The non-dichotomous nature of knowledge and our changing view of the ethics of randomised trials

Many evidence-based clinical standards were derived from trials of treatments that were otherwise freely and widely available in non-trial practice. A recent systematic review of the ethics of trials11 shows that until recently, the morality of this form of human experimentation was based on the “uncertainty principle”. Of course, “uncertainty” compared with “certainty” provides a very permissive paradigm within which to randomise patients—only very articulate patients on hearing that their doctor is “uncertain”, are likely to reply as follows: “Yes, but how uncertain are you?” or (better still) “what is your best prior guess about the effectiveness of treatment?” or (best of all) “what is your prior probability distribution?”. A patient who has a sense of her doctor's “prior” (or who having looked into the subject, has developed her own “prior”), is in the best position to bring her values into play and determine which of the alternative treatments will maximise her expected utility. To develop this argument a step further, if she cannot say which treatment she prefers—then the alternatives provide the same expected utilities—she is, in decision analytic language, “indifferent” between them and in the ethics literature she would be referred to as being in “equipoise”.6

This topic is discussed in much more detail elsewhere,11but here we merely point out corollaries that contradict the prevailing wisdom. It is widely believed that small trials are unethical “in their use of subjects”.12 They may be poor value for resources—assuming that these resources are transferable—but given equipoise they are not unethical in their use of subjects. As some patients who participate in clinical trials may include an element of altruism in their construction of equipoise, it is important that the scientific value of such studies is not “over sold”, but given the rise of meta-analysis, it is much more realistic to think of a given trial as a contribution to the world's knowledge on a subject, rather than a one stop elevator to the truth, shorn of any need for replication or extension.

More fundamentally, the requirement that patients should be “indifferent” between treatment outcomes (not just that clinicians should be “uncertain” about treatment effects) is likely to result in slower recruitment to trials than has generally been typical hitherto. If this is so, then we may simply have to put up with slower recruitment to clinical trials in the future, and rely increasingly on other sources of evidence (even if less epistemologically sound), such as clinically rich databases. A recent report from the NHS Methodology Programme suggests, reassuringly, that the results of studies based on such databases do not always differ wildly from those of RCTs, and where they do there is often a rational explanation.13 The problem to be solved is predicting accurately the size and direction of biases in database studies, so they can be reliably subtracted. Although, as scientists, we appreciate the clarity of definitive clinical trials, we also think it is necessary to prepare for a time when trials might lose (for ethical and cost reasons) their late 20th century status as the dominant methodological paradigm for applied clinical research.

Inconclusive study results

Electronic fetal monitoring was introduced in the late 1960s and in the 1970s a number of small clinical trials were done involving a few hundred women each. These were obviously inconclusive, so a very famous study—The Dublin Randomised Trial of Foetal Monitoring—was established, involving no less than 12 000 women. The result, showing no statistically significant difference in stillbirth rates (between the monitored and unmonitored groups), was seized upon by the natural childbirth movement who castigated obstetricians for continuing to use this form of screening. What few realised was that although lots of women were randomised, only five stillbirths occurred among the group as a whole, and hence the trial provides little information: it was “under-powered”. Traditional statistical interpretations were simply unhelpful for decision makers, as least as far as stillbirth was concerned. However, the above trial did confirm that fewer babies in the monitored group had postnatal convulsions (of the type associated with hypoxia), and the introduction of fetal monitoring in developed countries was accompanied by a sharp reduction in intrapartum stillbirth.

■ Problems to solve:
a: According to the trial ethics passage, how many stillbirths occurred across the whole group in the Dublin fetal monitoring trial?
b: Please echo the trial ethics passage word for word, from "This topic is" up to and including "replication or extension.".

■ Data listing:
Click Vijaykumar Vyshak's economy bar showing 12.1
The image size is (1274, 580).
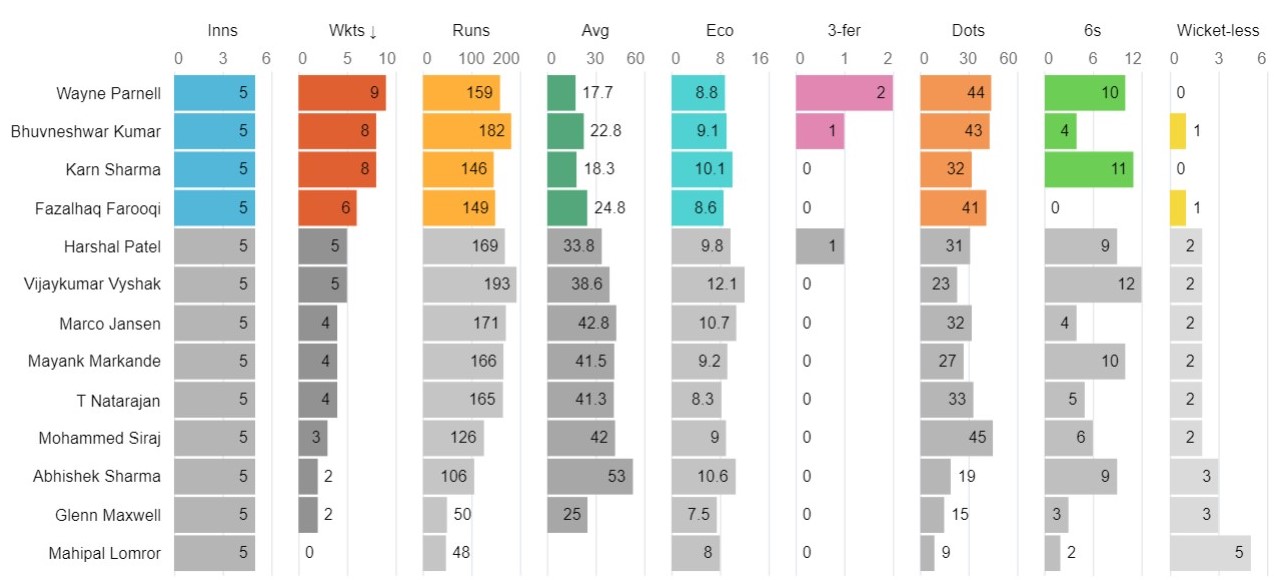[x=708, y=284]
...
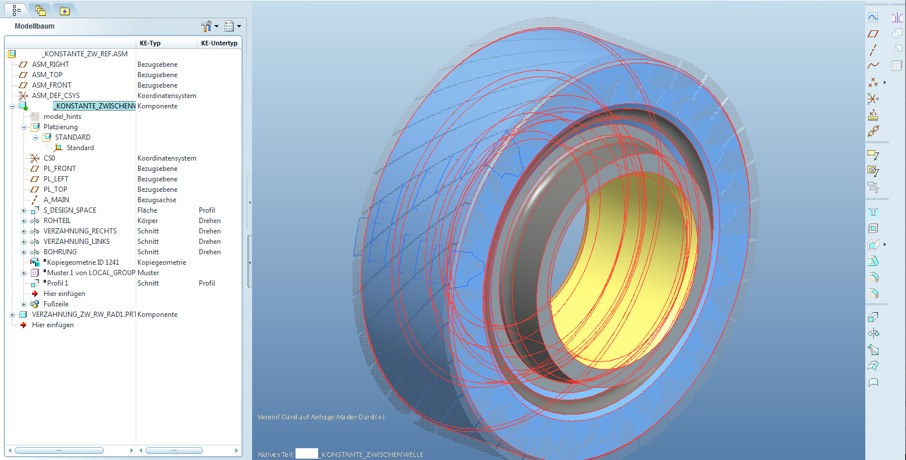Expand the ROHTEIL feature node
--
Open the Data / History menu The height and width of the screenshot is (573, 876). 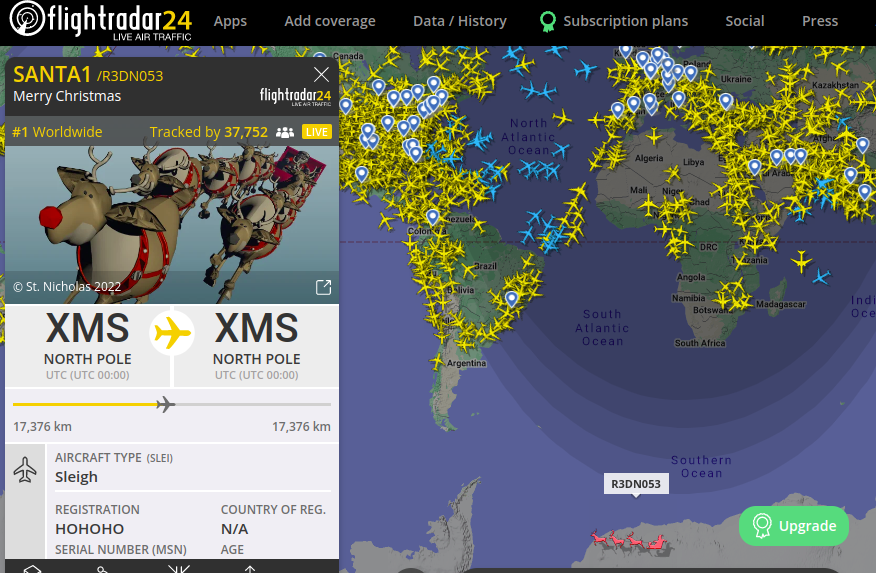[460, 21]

■ Solutions per task:
a: Five stillbirths.

b:
This topic is discussed in much more detail elsewhere,11but here we merely point out corollaries that contradict the prevailing wisdom. It is widely believed that small trials are unethical “in their use of subjects”.12 They may be poor value for resources—assuming that these resources are transferable—but given equipoise they are not unethical in their use of subjects. As some patients who participate in clinical trials may include an element of altruism in their construction of equipoise, it is important that the scientific value of such studies is not “over sold”, but given the rise of meta-analysis, it is much more realistic to think of a given trial as a contribution to the world's knowledge on a subject, rather than a one stop elevator to the truth, shorn of any need for replication or extension.